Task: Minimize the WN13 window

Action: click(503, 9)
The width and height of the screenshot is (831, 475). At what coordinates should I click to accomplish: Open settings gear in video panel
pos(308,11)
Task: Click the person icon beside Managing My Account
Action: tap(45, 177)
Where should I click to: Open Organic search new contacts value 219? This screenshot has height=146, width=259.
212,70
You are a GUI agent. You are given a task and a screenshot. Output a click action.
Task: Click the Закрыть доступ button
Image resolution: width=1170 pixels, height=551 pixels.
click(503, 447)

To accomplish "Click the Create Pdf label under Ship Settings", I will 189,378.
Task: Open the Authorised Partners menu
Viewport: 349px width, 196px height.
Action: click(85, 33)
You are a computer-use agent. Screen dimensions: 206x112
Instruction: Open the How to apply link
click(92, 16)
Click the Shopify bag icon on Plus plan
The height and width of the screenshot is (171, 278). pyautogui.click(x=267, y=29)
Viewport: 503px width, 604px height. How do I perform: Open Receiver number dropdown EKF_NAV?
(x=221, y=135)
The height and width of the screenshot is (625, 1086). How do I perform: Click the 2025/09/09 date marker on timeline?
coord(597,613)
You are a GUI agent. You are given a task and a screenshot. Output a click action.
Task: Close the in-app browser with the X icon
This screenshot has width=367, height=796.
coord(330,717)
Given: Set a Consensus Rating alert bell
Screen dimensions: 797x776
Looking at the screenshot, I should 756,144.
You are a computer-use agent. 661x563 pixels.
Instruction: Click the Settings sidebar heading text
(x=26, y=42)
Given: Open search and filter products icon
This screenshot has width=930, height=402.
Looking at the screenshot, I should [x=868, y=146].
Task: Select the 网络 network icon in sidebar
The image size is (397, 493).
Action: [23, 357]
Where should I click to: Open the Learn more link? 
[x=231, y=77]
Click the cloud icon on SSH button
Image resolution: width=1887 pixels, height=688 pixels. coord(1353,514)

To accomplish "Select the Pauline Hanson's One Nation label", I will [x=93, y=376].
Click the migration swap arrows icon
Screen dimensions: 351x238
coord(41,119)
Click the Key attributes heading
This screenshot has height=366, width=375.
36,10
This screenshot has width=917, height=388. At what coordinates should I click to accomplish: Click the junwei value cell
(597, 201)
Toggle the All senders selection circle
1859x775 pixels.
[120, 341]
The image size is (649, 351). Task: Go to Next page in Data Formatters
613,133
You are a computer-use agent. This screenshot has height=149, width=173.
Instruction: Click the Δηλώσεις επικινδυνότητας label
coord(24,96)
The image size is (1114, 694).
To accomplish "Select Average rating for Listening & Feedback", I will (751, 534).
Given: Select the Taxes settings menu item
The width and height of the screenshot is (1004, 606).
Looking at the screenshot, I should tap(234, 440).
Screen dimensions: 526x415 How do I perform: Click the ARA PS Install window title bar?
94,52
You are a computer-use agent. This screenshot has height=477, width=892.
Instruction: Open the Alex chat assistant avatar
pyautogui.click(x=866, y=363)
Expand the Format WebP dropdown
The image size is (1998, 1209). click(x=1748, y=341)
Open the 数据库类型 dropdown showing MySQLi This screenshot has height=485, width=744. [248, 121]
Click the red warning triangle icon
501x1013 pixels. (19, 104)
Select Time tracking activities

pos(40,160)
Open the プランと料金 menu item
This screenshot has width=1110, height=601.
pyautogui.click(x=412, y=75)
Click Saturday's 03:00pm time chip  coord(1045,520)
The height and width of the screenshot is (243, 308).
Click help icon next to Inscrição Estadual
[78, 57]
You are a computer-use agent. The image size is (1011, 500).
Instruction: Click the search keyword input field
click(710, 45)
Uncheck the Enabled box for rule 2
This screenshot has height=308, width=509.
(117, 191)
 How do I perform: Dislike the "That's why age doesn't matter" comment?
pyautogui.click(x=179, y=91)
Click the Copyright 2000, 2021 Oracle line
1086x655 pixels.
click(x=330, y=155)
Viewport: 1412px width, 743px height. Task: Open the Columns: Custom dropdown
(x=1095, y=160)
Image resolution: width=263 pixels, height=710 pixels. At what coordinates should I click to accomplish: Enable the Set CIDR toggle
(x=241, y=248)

Work order: For the material above, state the number of lines that include the word "will". Leave out everything else.

Expected answer: 3